- Opening Delimiter -
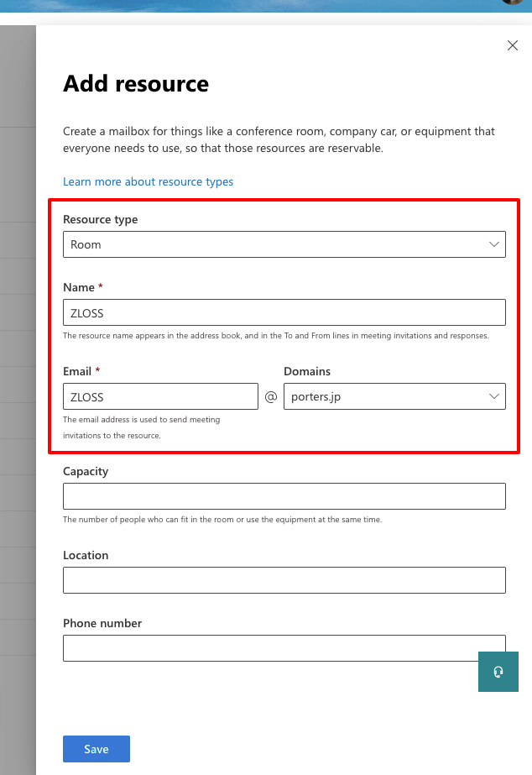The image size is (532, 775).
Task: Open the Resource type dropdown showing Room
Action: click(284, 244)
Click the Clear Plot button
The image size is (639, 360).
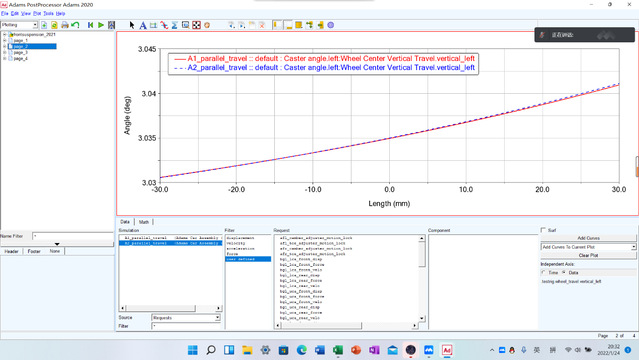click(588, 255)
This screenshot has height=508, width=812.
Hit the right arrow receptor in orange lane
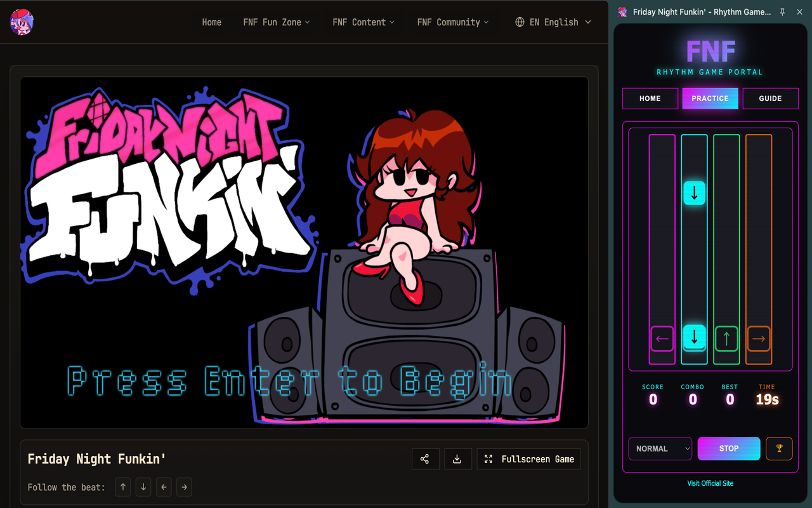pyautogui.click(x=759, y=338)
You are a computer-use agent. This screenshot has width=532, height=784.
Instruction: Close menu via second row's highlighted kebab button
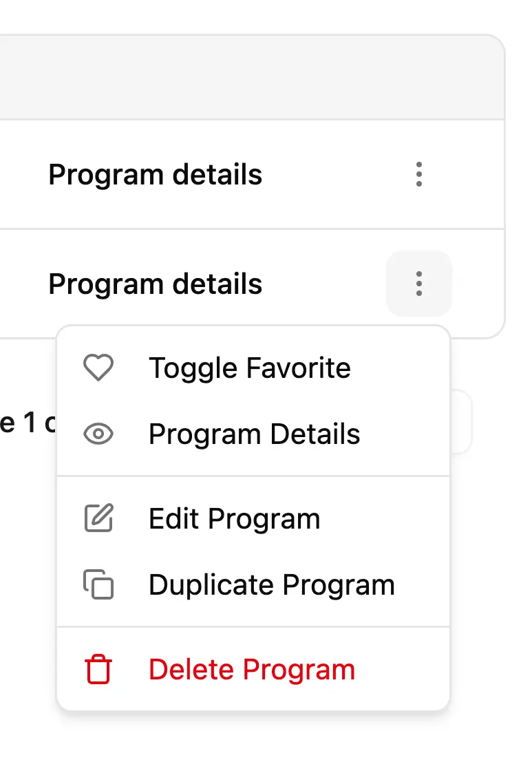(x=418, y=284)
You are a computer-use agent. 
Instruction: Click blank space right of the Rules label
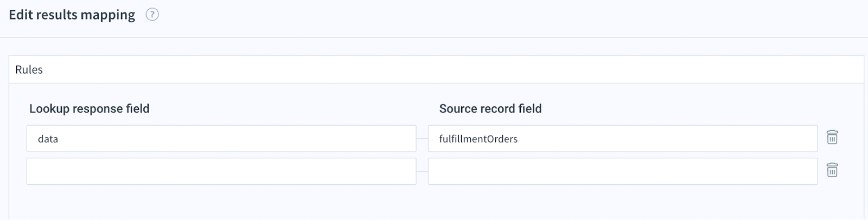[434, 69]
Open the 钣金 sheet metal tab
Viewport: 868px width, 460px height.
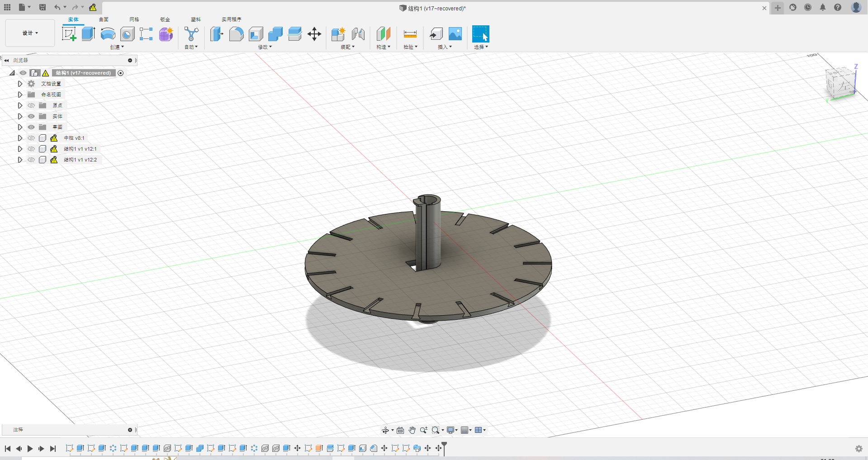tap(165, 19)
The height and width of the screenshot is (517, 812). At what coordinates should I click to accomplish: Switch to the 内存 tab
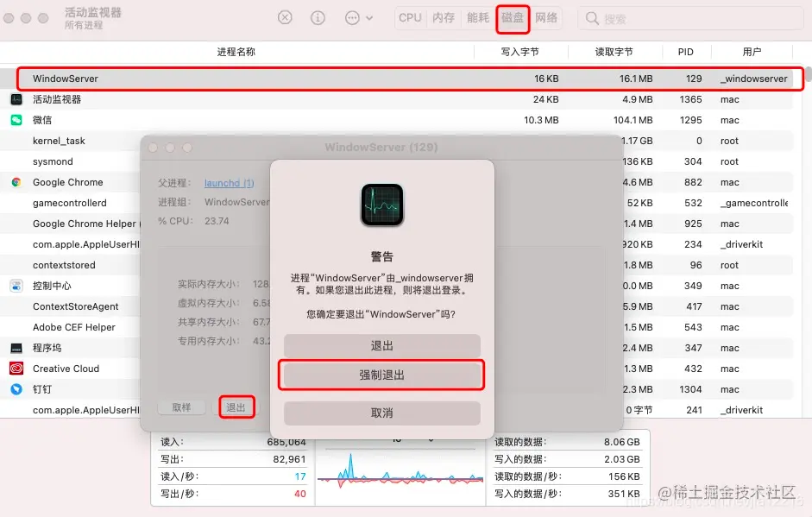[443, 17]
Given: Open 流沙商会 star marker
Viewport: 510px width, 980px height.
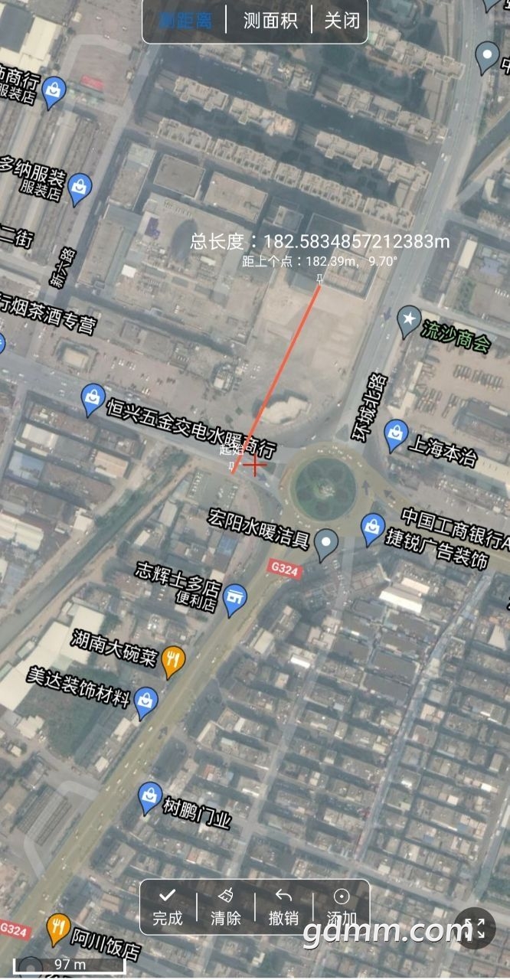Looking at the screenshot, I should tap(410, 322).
- Closing Delimiter -
Task brief:
Whenever a line of the data includes the word "This", show that line in full.

Exercise result:
This screenshot has height=508, width=812.
You are a computer-use agent. This screenshot has width=532, height=784.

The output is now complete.